When Can We Get Back Together?

It’s college week, sort of.

Q.

My boyfriend and I had a mutual break up. He lives in the UK and I live here. We only saw each other once or twice a year, but kept in constant contact whenever we could. My boyfriend initiated the breakup, saying that the distance and the money would be too much, and I wouldn’t be able to move because I’m still in college.

At first, for a week or so, I felt OK and didn’t think too much about it. A week later, though, it hit me like a punch in the gut how much I missed him, and I asked him three times or so to try again, or to promise to at least try again in the future. He said he didn’t know what he wanted in the future, but that right now, it doesn’t work.

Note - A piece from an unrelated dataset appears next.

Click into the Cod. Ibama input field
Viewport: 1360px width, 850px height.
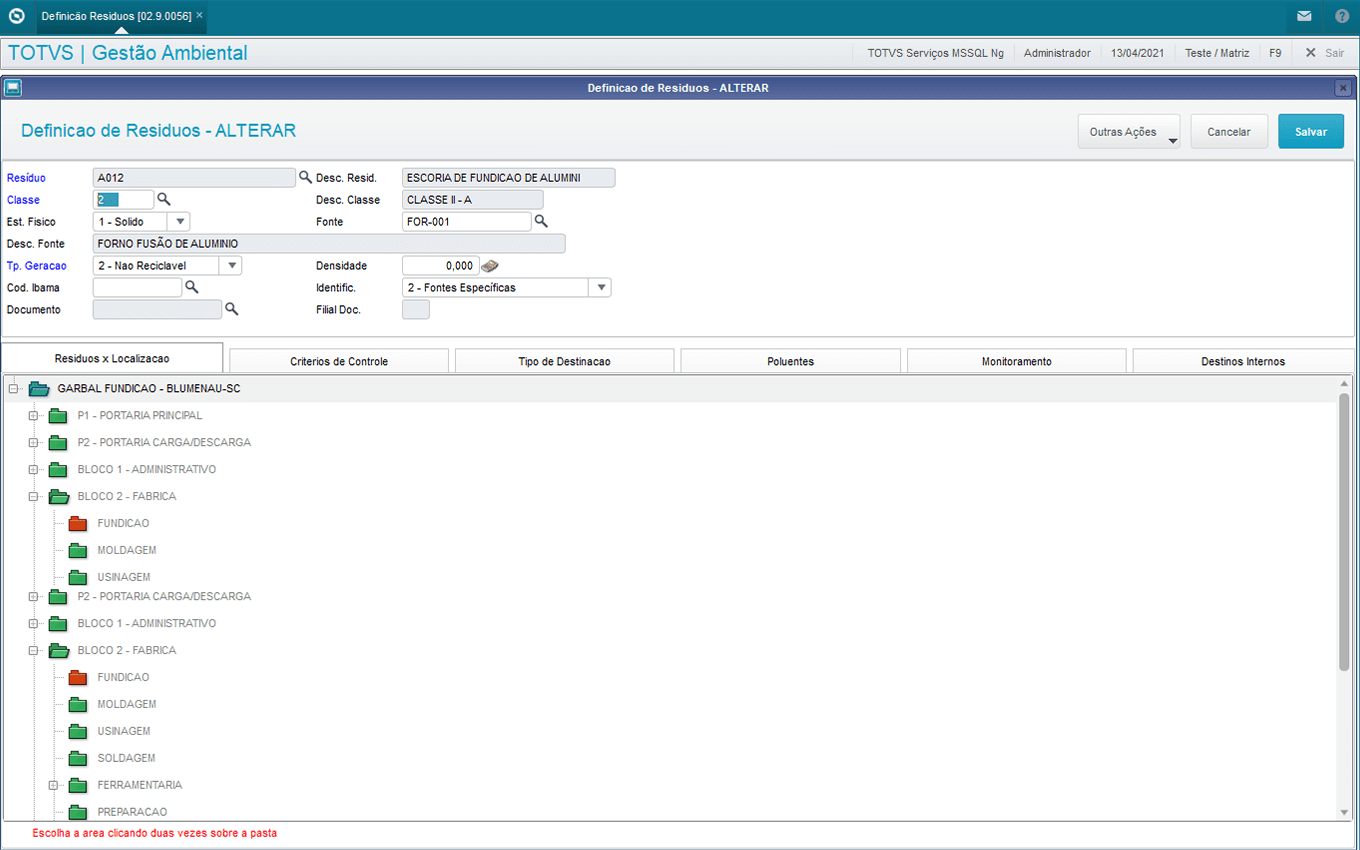[137, 288]
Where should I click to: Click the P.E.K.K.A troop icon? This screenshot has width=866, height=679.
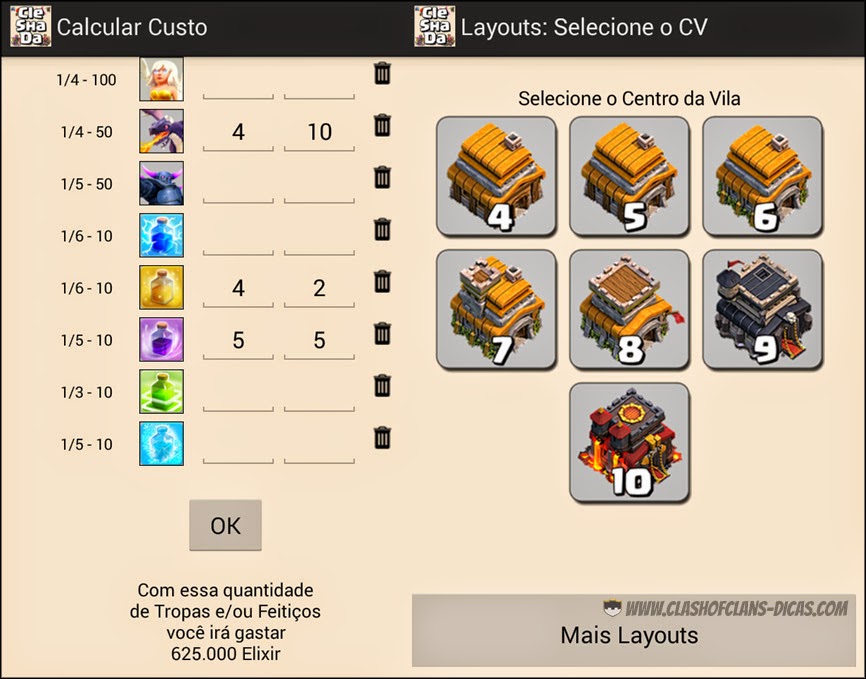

We are currently not contacting each other, but have promised to maintain a close friendship. I know in my heart that we still love each other and that we can be friends. (We were friends for a year before we started dating, so we have a place to “step back” to). My question is: If it feels right at some point, should I bring up starting a relationship again? Once I graduate college, I will have a decent income (that’s a few years from now). He and I are both on the same career path and have similar interests. He graduates next year. I know I need to keep my hopes in check so that my heart doesn’t get broken again, but even as a friend, he means so much to me, and I’d love to have him in my life.

– Broken Up … For Now?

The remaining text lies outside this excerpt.